### Work item
All of the data must be output without alteration.

Source data START

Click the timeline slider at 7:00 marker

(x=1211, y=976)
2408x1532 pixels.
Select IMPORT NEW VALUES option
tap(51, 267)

Source data END

### Result
Click the timeline slider at 7:00 marker

(x=1211, y=976)
2408x1532 pixels.
Select IMPORT NEW VALUES option
tap(51, 267)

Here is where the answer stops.